UC-IEG-VII
From EGI Knowledge Base
Use Case title: UltraSound Computing Tomography
Short description: Ultrasound Computer Tomography is a new method of medical imaging based on the reconstruction by numerical techniques of an image, using as input the data measured by a scanner of Ultra Sounds which surrounds the object of interest.
In the basic setup every point (transducer) of a cylindrical scanner emits a pulse with a circular wave front, while all others receive the scattered signal. When the process is repeated for all transducers, it is possible to reconstruct the object that has produced the scattering patterns recorded by all transducers along the process.
The researchers from the Forschungszentrum Karlsruhe are investigating the application of this technique to early detection of breast cancer. This means detection of tumours as small as possible, and with the most precise spatial location possible. For this we need sub millimetre resolution in three dimensions. Conventional reconstructions techniques are slow and in practice suppress its usage on a large scale in Hospitals.
Actors involved:
Requirements
The computational cost of image reconstruction is very high. In a typical situation we face an amount of data of about 20GB. The reconstruction of the full data set would take in a single workstation about 180 years. This would imply sub millimetre resolution, for the whole volume.
However such resolution is rarely needed, and in Hospital cases one restricts de volume of study and also the areas of high resolution to be more limited. In a normal use case we would be talking about reconstruction times of about 30 days in a single workstation. Evidently this is too much time, and our goal is to reduce this time to something acceptable profiting from Grid technologies.
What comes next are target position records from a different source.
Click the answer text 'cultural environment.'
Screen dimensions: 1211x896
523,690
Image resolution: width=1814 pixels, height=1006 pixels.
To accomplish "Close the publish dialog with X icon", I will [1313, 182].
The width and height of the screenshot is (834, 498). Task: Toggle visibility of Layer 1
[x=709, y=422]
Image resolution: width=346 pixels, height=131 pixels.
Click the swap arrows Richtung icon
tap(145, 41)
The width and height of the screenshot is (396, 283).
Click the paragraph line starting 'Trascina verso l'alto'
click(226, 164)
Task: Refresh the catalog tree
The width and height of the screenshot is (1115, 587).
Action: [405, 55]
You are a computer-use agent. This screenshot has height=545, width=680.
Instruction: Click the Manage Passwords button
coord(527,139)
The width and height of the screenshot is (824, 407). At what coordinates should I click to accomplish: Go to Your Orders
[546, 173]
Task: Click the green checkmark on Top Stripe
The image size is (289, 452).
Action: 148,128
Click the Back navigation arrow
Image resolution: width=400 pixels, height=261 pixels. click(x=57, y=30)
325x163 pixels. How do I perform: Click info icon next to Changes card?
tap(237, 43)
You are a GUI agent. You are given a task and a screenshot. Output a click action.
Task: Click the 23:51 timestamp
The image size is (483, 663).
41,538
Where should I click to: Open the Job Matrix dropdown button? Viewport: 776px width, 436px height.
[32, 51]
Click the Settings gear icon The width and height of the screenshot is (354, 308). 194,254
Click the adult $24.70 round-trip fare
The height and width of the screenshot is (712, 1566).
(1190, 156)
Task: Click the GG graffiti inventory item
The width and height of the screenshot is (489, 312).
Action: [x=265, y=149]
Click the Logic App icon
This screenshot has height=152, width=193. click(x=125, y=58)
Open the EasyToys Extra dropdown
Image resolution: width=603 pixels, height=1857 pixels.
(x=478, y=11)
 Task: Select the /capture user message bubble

The bottleneck in this application is data transmission. If we split the calculation in a number N of jobs, we have to submit the 20GB of data along with every job. This strategy has the advantage that the calculation of every job can be restricted to a subset of the image, and the output of the individual jobs is smaller. It has however the drawback of having to send at submission time N times 20GB of data.
Data are submitted as a tar ball containing 3.5 Million input files, which is locally unpacked into many files and many directories. This will put stress in the filesystems on the local clusters. Accessing a lot of small files will probably put stress on the local network because NFS or even parallel distributed filesystems are very sensitive to accessing many small files.
Besides filesystem issues, we should consider to use always SMP machines for this application with at least 2 physical processors per motherboard. The situation is that the linux kernel, by construction, uses one of the CPU for data access and the other for floating point calculation.
Besides computing requirements, there are other user requirements. One is trying to hide as much as possible the complexity of using a Grid infrastructure, in terms of Grid certificates, submission of large amount of jobs, etc… Efforts have to be put into a reliable strategy to upgrade software versions on the repositories, and of course, into fault tolerance issues.